**Required work:**
Repeat the entries below exactly. Drop the pictures.

- - -

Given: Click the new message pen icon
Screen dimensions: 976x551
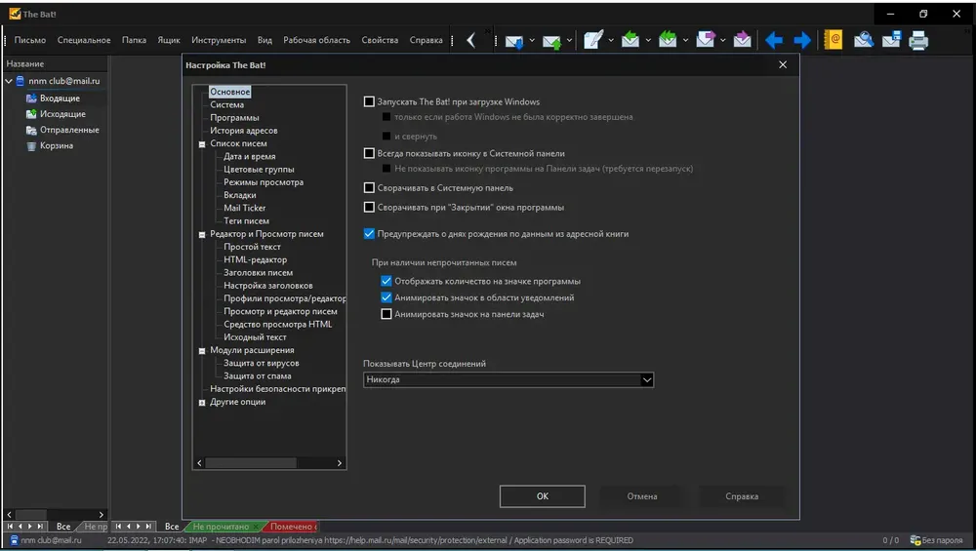Looking at the screenshot, I should (593, 40).
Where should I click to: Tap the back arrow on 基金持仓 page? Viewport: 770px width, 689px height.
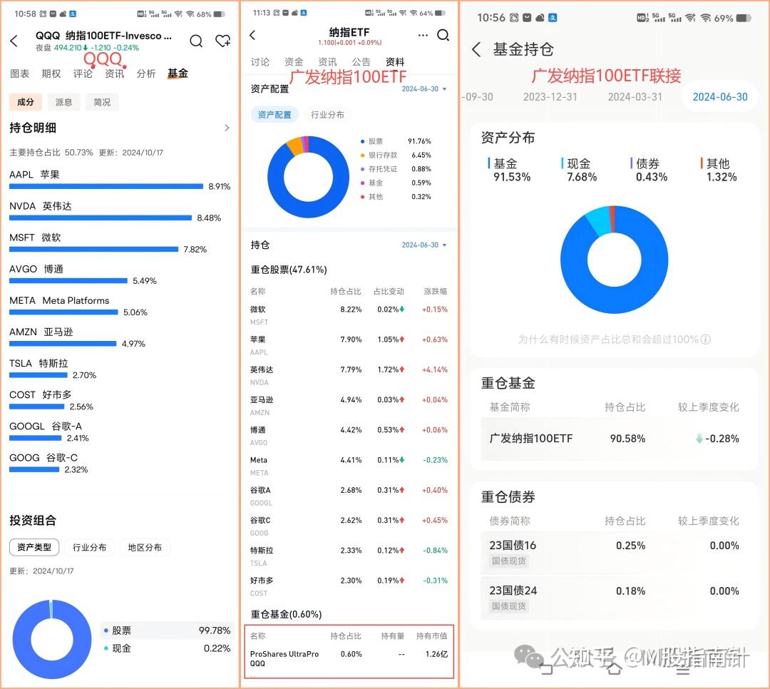coord(478,49)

- - -

**Final answer:**
Given: Click the new message pen icon
Screen dimensions: 976x551
Looking at the screenshot, I should (593, 40).
Where should I click to: Tap the back arrow on 基金持仓 page? Viewport: 770px width, 689px height.
coord(478,49)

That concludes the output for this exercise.